**Document passage:**
^^^^
Then a giggle broke the silence.
“It’s gonna roll into the curtain!” cautioned Megan Goodell, 9, who broke character and hung her hands like a gorilla, bumping into the kid in front of her.
“Focus, guys!” choreographer Ken Jones reminded his cast. “Let the ball pull you.”
The youngsters made their way across the stage one more time, and then took a break. Megan resumed her favorite position (a headstand) and her 6-year-old sister, Macie, flopped down like a rag doll. They were worn out from a long night of rehearsing for the K-12 North Haven Community School’s production of “Milk Man,” an original ballet inspired by the album of the same name by Deerhoof, a San Francisco indie rock band that has won praise from The New York Times and Rolling Stone for its experimental, genre-defying music.
Deerhoof not only gave the tiny Maine island school its blessing and permission to adapt its music, but the band members plan to take a few days off from their national tour and travel to North Haven next week to see the show. “Milk Man” will be performed at 7:30 p.m. Monday and Tuesday, Oct. 23-24, at Waterman’s Community Center. While in Maine, Deerhoof also will play at 9 p.m. Friday, Oct. 20, at the Space Gallery in Portland.
The band, made up of drummer Greg Saunier, bassist and vocalist Satomi Matsuzaki, and guitarist John Dieterich, couldn’t be more excited about the school’s production of “Milk Man.”
“For us, it’s very much a dream in so many ways,” said Saunier, speaking by phone from San Francisco. “To think that some music you made has started to have a life of its own without you is the most you can really ever hope for.”
Needless to say, the ballet “Milk Man” is just a bit unorthodox – and not only because the main character is a bowling ball.
“One night I stayed up all night listening to ‘Milk Man’ over and over again. I listened to it six times in a row. I couldn’t stop listening, it was too good. After a while, it became clear to me that it was a story, and that it could be told through staging and dance,” said Courtney Naliboff, the school’s music teacher, who was in a bunch of Boston-based bands, including the Valhalla Kittens, Nonfamous and the Gato Malo Orchestra, before coming to North Haven in the fall of 2005.
When she directed the school’s production of Gilbert and Sullivan’s “The Pirates of Penzance,” she realized she had the place, budget and, most of all, the talent to realize her concept for “Milk Man.” The North Haven community, including the school, is known statewide for theater and music. Award-winning director John Wulp guided both students and adults through a number of noted productions, from classics such as “Our Town” to an original play, “Islands,” which made it as far as Broadway.
“Milk Man” is one of the island’s more challenging efforts. Deerhoof’s music ranges from the boisterous garage rock of 2003’s “Apple O,” to the complexity of its most recent album, “The Runners Four.” What is constant, throughout the band’s music, is Saunier’s big, thunderous drumming, Dieterich’s inventive, discordant guitar playing and Matsuzaki’s sweet, elfin vocals.
“Milk Man” is based on a series of drawings by Japanese artist Ken Kagami, which grace the album cover and liner notes. Every part of the album was recorded separately on a computer by each band member in 2004, lending it an air of playful experimentation.
^^^^
**Raw data:**

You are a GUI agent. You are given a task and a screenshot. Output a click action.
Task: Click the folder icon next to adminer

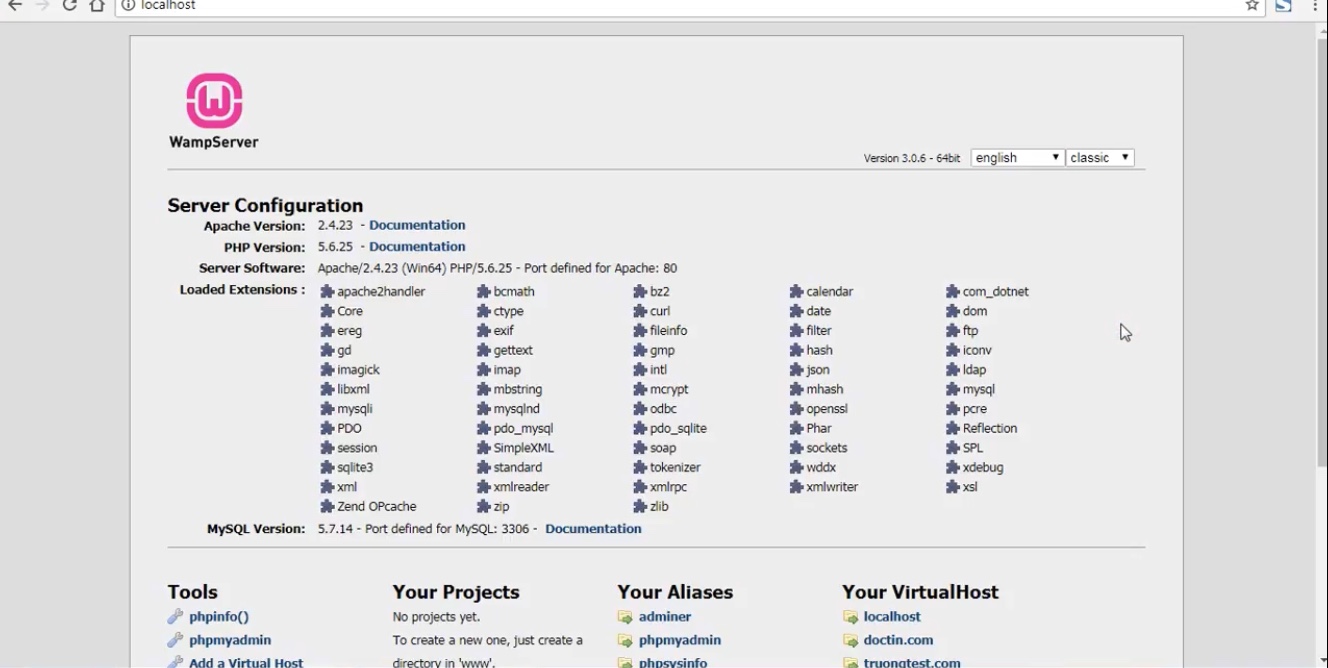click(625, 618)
^^^^
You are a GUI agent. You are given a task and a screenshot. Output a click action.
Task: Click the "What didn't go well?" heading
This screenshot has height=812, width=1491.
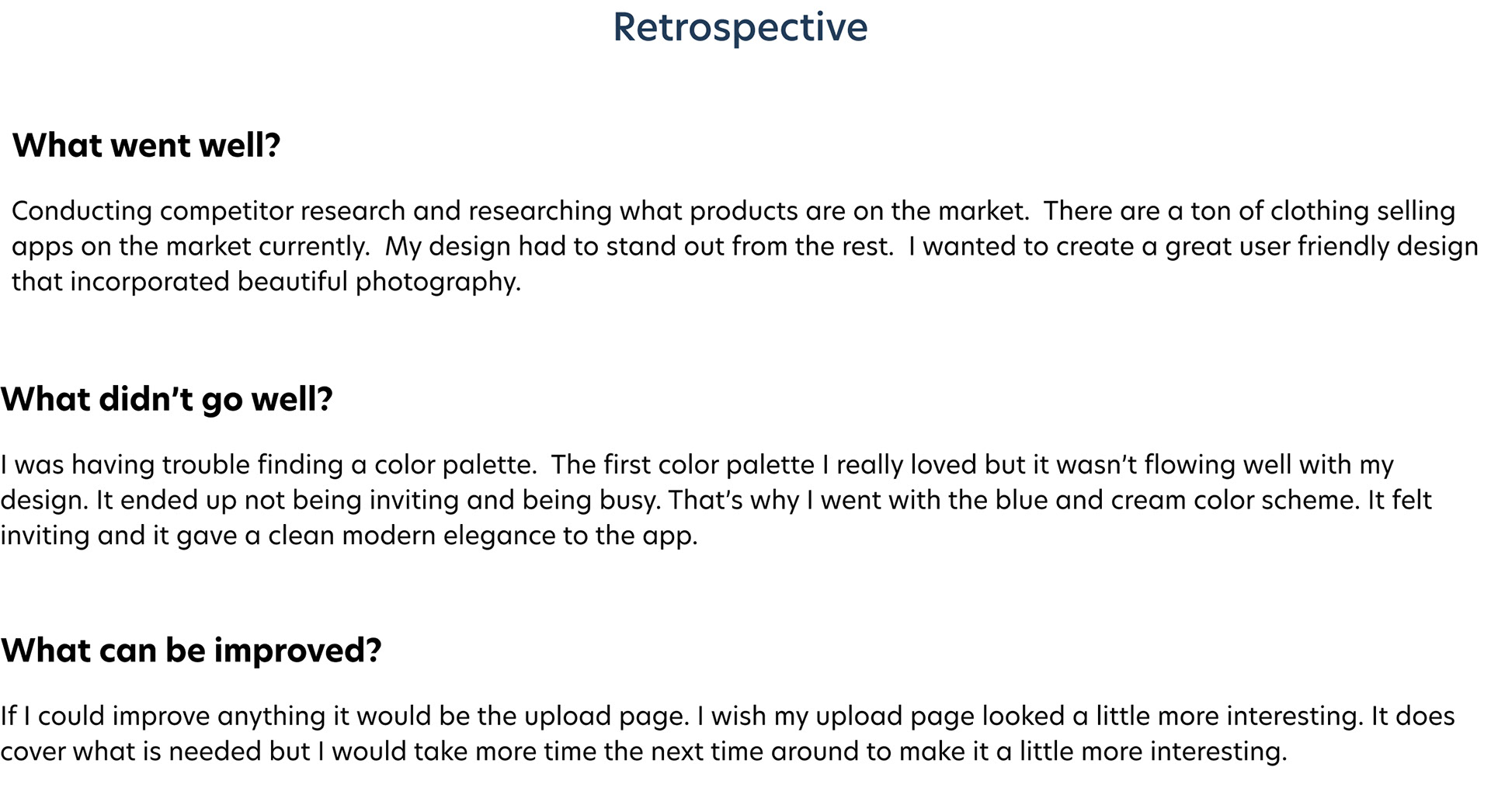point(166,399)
^^^^
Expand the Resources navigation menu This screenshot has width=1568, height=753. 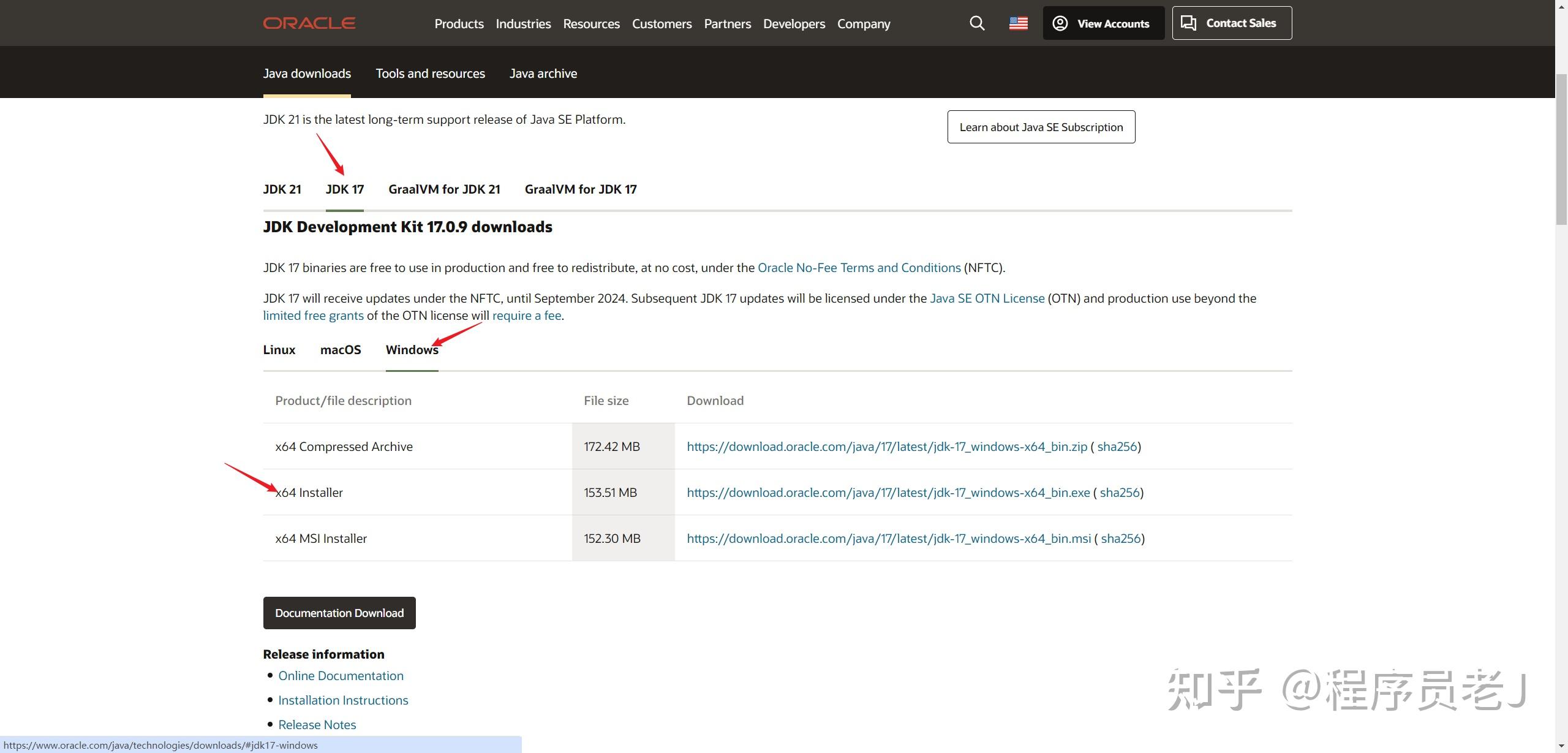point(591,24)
^^^^
**Written instruction 1:**
Answer these questions using the article about the North Haven school's "Milk Man" ballet.
(a) Where will "Milk Man" be performed?
(b) What does Satomi Matsuzaki do in Deerhoof?
(c) Whose drawings is the "Milk Man" album based on?
**Written instruction 2:** Write the next few paragraphs of the article about the North Haven school's "Milk Man" ballet, continuing from its final sentence.

**Answer 1:**
(a) At Waterman's Community Center.
(b) She plays bass and sings.
(c) The drawings of Japanese artist Ken Kagami.

**Answer 2:**
“Ken had all these drawings of Milk Man, so we said, ‘Hey, Ken, we’re gonna start a new album, can we call it Milk Man and use this drawing as the cover?'” said Saunier. “He said OK. But then as we set about to start to make the songs and come up with lyrics, we’d go to him and ask him questions: ‘So who is this guy? What does he think? What does he do?’
“It’s funny, because basically he instantly turned to stone and had no answer at all. Not even the slightest hint,” he continued. “What we ended up doing was Satomi wrote the lyrics just describing the image, and so the first song on the CD is called ‘Milk Man’. Then she took off from there.”
Naliboff’s take on the Matsuzaki’s story is that the Milk Man is a kind of pied piper.
“It’s kind of a scary story that moms tell their kids,” she explained. “He leads a group of kids away to his castle in the sky, and their parents have to come rescue them.”
Naliboff, whose tastes run the gamut from Brian Eno to Brian Wilson, says Deerhoof is the most original of any band playing right now.
“It’s very exciting to have a band where I don’t have words to describe what they sound like,” she said. “It’s childlike in the best possible way.”
So who better to perform in the show than children?
Jones, the school’s gym and art teacher, danced with the former Portland troupe Ram Island Dance Company and other groups before coming to North Haven. He said that elementary school kids cotton to dancing in a show better than middle or high school students. He incorporates elements of creative movement in gym classes through sixth grade, but students become more self-conscious, and less willing to express themselves freely as they get older.
“So the kids involved in this piece know that this is something straight from gym,” said Jones. “When I say, ‘Try to keep a balloon floating using only your elbows, or your knees,’ they’ve already experienced it.”
For “Milk Man,” instead of traditional dance moves, Jones choreographed fluid, intuitive movements that don’t require exact positions or memorization.
“They are so small, so a lot of the work has been to increase their [movement] vocabulary, and teach them how to respond to the feeling of the music, and the sounds,” he elaborated. “We use things like towels, plastic bags, ping pong balls. It can give you all kinds of movement qualities inside kids. I’m approaching this as almost a visual installation – layering movement on top of music.”
The sets, which include ropes, balloons and cloth, are simple, while dancers’ costumes consist only of white pants, shoes and shirts.
While Jones has been putting his kids through their moves, Naliboff has been practicing with a group of students and community members to work out the music. She arranged all 10 songs on the album for guitar, bass, piano, keyboards and drums, as well as trumpet, saxophone, flute, violin, banjo and glockenspiel – from the upbeat title track to the lumbering, spooky “Giga Dance.”
“It’s both easy and hard to arrange this,” said Naliboff. “Some of the Casio keyboard sounds on the album we’re using a recorder for, and some of the guitar parts are broken into four parts for different instruments. I didn’t want to go into it with too many preconceived ideas, or to change the form or feel of the album.”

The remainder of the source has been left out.